**Apply what you read**
1. From the text on aging and medicine, list the medical fields that the text says gained recognition only after being linked to pressing national concerns.
2. Carry on the text on aging and medicine from its final sentence.

**Document segment**
Aronson devotes substantial attention to dementia, noting that Alzheimer's disease did not appear on the Centers for Disease Control and Prevention's (CDC) leading-causes-of-death list until 1994, partly because doctors were not trained to diagnose it. She argues that dementia forces questions about what makes us human and that broadening our definition of humanity to include people with dementia might yield better care and more flexible health systems.


A sustained critique targets the concept of medical "normality," historically constructed around a healthy, white, middle-aged male standard. Pediatrics, women's health, and minority health each gained recognition only after being linked to pressing national concerns. Old people remain the least served group: most medical schools lack required geriatrics rotations, and the CDC's vaccine schedules divide childhood into 17 age-based subgroups but lump all adults 65 and over into a single category, ignoring decades of biological change (321). Aronson defines ageism, drawing on the physician Robert Butler, who coined the term in the 1960s, and argues that age bias is uniquely insidious because nearly everyone will eventually become old. She describes both "undertreatment," denying beneficial care based on age, and "overtreatment," treating old patients identically to younger ones without accounting for age-related differences, arguing both are forms of ageism.

**Record set**
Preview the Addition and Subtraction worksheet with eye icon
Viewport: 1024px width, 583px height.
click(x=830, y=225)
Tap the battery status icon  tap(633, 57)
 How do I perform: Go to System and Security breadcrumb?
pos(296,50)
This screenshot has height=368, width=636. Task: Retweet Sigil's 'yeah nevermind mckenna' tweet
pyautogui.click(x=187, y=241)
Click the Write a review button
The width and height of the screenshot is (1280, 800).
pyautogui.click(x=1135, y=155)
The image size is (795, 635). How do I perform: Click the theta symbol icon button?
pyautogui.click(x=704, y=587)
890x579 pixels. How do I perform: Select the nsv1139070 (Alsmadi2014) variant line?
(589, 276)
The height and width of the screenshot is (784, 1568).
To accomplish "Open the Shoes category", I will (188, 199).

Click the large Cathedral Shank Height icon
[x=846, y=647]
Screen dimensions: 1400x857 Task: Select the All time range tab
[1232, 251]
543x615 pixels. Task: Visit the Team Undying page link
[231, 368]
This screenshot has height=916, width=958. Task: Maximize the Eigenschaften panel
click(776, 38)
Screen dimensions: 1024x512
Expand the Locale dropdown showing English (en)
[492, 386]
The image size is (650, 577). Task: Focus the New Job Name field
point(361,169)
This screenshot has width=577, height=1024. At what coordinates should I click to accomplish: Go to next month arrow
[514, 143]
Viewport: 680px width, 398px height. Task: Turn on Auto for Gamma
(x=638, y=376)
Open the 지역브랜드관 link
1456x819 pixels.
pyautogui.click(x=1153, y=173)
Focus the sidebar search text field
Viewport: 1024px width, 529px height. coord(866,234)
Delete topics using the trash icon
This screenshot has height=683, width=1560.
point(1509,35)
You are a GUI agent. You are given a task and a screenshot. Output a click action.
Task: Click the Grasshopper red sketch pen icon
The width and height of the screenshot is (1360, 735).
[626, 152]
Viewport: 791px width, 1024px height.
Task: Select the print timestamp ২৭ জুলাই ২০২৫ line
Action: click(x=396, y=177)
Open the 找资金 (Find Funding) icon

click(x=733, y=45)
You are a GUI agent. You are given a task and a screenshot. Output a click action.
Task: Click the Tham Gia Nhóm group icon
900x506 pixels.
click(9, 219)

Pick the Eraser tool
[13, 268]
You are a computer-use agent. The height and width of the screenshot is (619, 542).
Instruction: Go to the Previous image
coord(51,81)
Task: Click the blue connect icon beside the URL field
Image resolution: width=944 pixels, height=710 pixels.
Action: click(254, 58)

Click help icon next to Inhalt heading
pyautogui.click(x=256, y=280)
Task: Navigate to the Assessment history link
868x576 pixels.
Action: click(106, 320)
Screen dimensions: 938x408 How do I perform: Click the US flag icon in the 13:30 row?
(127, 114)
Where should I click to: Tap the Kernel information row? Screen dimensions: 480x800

**Answers to this exercise**
1. Pediatrics, women's health, minority health

2.
Eva, a woman in her eighties with multiple specialists and fragmented care, illustrates systemic failure. Aronson helped Eva up steep apartment steps one evening and discovered she had made 30 medical visits in a year, taking 17 medications from five physicians, yet no clinician had addressed her most pressing problems: severe arthritis, immobility, social isolation, or end-of-life planning. After finally reaching the top of a geriatrics waitlist, Eva received coordinated care that reduced her hospitalizations and improved her quality of life.


Aronson examines how race, class, and age intersect in medical bias. She contrasts the emergency department care of Mabel, a 94-year-old Black woman who had been bedbound for five years and received a drug toxicology screen, with that of her own white father, who presented similarly many times but never received one. She invokes the physician-anthropologist Paul Farmer's concept of structural violence, the idea that embedded political and economic arrangements put people in harm's way, to argue that American health care's compensation structures and design priorities systematically direct resources away from relational, preventive, and community-based care.


Aronson details her own physician burnout, attributing it not to personal weakness but to structural forces: productivity metrics that penalize relationship-building, electronic records that prioritize billing over care, and a system that blames clinicians rather than addressing root causes. She took leave and struggled to access mental health care even with good insurance and medical knowledge.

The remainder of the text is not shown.